Two years later, I was admitted to UW-Madison. I figured the city would be perfect for me—I would be far enough away from home that I could come out completely, without fear of complete judgment. That fall, I attended the LGBT ice cream social, and I knew I had made the right school choice. There, I signed up for the Ten Percent Society (TPS). I attended the first meeting, and afterward, a group of us played Apples to Apples and went to “Waffle Wednesday” at Frank’s dining hall.

The group we formed that night remained close. We eventually had a ritual—TPS, then Waffle Wednesdays. The best part of it all was that I finally found a queer group that I could really talk to and that understood what I was going through in terms of my sexuality. In the spring, TPS held officer elections, and I was nominated by one of the then co-presidents. I ran as co-president and was elected.

My hope for club members is that they’re able to talk about all the queer things they never could at home, with friends like the ones I made my freshman year. With about two events each month, we hope to bring in and welcome as many people as possible.

In addition, I am also a queer mentor. I think my experiences with both coming out of the closet on my own terms and with being outed are what motivated me to become a mentor. I also know that coming to college as a queer student, and navigating coming out to new people, making friends, dating, etc., can be extremely intimidating. I wanted to help get queer underclassmen comfortable in their new environment like the older TPS members did for me when I was new here.

It has been a long and sometimes difficult process coming to terms with my own sexuality (see: hiding my sexuality from my own twin). To be honest, I could never have been this relaxed about telling my story before coming to Madison.

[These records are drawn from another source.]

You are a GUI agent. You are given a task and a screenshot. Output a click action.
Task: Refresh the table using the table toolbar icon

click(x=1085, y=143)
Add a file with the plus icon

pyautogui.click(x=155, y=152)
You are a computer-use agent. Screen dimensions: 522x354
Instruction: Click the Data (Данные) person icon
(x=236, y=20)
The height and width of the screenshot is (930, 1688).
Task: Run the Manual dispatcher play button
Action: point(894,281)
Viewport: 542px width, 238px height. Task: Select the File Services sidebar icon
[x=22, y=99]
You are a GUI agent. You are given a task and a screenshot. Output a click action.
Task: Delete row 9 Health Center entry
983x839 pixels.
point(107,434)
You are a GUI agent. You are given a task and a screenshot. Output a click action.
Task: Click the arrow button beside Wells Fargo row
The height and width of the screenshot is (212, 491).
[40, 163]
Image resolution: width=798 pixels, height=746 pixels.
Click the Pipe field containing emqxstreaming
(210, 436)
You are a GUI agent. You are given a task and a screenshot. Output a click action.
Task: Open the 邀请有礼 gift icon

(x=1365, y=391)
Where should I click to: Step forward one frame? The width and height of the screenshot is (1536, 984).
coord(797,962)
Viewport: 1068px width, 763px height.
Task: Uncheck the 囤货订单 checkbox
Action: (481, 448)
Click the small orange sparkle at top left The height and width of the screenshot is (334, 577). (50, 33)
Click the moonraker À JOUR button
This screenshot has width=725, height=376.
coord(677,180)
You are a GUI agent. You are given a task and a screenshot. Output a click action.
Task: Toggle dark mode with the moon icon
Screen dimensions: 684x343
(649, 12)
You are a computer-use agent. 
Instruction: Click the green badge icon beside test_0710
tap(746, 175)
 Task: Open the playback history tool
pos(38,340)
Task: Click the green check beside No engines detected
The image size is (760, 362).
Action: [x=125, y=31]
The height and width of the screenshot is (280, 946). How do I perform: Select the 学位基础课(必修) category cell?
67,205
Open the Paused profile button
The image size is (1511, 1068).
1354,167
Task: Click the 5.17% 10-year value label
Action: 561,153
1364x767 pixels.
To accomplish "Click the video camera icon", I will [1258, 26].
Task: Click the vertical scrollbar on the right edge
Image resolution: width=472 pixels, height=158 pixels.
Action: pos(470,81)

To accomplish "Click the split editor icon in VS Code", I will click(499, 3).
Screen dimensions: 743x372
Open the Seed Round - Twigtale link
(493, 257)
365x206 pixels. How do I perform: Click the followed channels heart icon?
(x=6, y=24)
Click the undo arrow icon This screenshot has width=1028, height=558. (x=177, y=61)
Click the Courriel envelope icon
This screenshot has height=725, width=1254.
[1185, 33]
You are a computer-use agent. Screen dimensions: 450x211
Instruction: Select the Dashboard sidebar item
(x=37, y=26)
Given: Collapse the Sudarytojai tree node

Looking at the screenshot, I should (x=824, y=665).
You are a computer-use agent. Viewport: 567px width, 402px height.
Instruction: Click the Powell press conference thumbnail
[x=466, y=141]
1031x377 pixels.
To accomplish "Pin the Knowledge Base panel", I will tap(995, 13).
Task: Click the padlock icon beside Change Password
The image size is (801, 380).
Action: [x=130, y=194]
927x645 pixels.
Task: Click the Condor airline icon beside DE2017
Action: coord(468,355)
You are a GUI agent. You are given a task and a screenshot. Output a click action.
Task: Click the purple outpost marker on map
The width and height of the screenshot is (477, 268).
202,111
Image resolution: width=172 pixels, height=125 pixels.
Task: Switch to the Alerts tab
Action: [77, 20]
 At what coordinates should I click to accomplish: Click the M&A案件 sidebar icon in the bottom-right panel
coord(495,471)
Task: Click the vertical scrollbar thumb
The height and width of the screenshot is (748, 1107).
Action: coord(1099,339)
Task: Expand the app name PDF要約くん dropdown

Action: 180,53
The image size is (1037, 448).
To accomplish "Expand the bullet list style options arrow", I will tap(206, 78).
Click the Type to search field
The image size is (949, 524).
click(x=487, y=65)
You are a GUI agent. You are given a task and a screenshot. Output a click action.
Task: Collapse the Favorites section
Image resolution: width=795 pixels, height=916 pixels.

Case in point, I’m still not out to my older brother, but I agreed to write this article knowing that he might find out about it, because I want him to finally know.

I came to Madison looking for a better sense of identity—something I could take back to my hometown or to wherever I go next. I’ve also found things that I wasn’t looking for: lasting friendships, a sense of community in a big city, and even some romance (shout-out to my amazing girlfriend, whom I met at TPS). I still have three more semesters left here—who knows what else I’ll find, but I look forward to finding it.